Most of us think we are a pretty good person. Although we may not declare the fact with words, our self-righteousness is spoken by our actions. We all do things that we know aren’t right, but we do them anyway because they aren’t really that bad, like spitting our gum on the sidewalk or writing a blog while we’re at work. However, each of us has a list of things we would never do, because those things are really wrong, like stealing a car or cheating on a spouse. This list of inconceivable acts keeps us safely elevated above others, so that we may gaze down with contempt at those who do not hold to our standards.
This system also applies to social laws, ensuring that we don’t fall into that stereotypical group of people we enjoy disliking so much. We may have a nice house, but we don’t waste money like those people. We may not have the best kept yard, but at least we don’t have car parts lying about like them. Even if we were to break one of our rules, we would have a completely logical reason for this exception. All of our deeds are reasonable and fair, neither too hot nor too cold.

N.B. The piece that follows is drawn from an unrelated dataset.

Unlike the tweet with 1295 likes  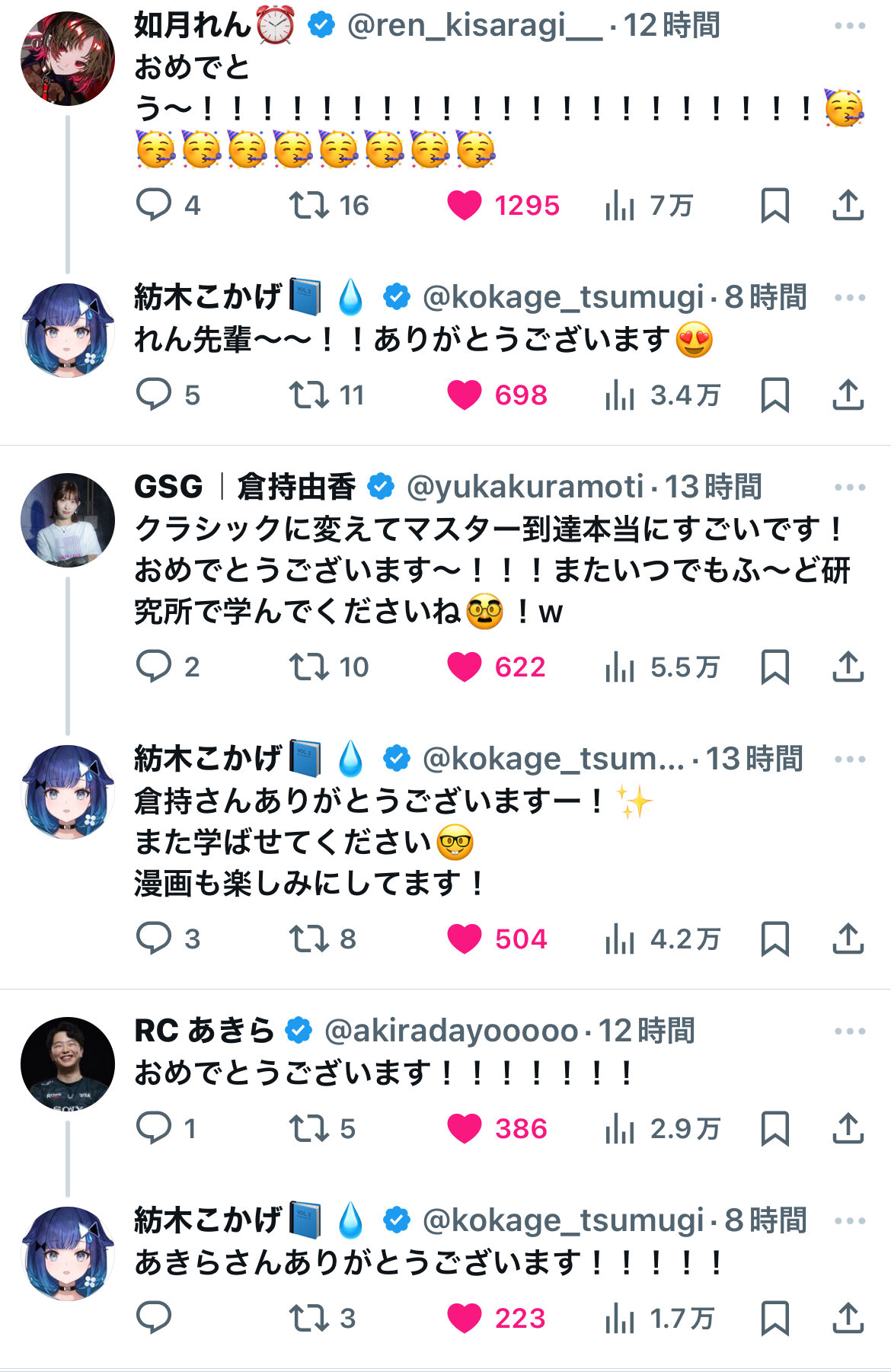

Basically, the idea is that, no matter who we are, we can use certain rules and behaviors to distinguish ourselves from others. We create an arbitrarily line in the sand, or a point on a slope, based on what we feel is right and say, “Anything beyond this point is unacceptable.”
As shown above, you rank somewhere slightly above average goodness which those people cannot seem to attain. Wait, why is A Stone on the graph? The reason is that the whole system we have set up to measure our goodness uses only negative indicators. We think we are good because we don’t swear too much, drink too much, drive too fast or watch too much television, but, according to that standard, a rock is superior to us in every facet.
A stone will never hurt, never steal, never lie,
Never will it curse you, or ever leave your side.
But a stone will never love, never smile, never give,
And never will it praise you, for it will never live.
Be better than a stone.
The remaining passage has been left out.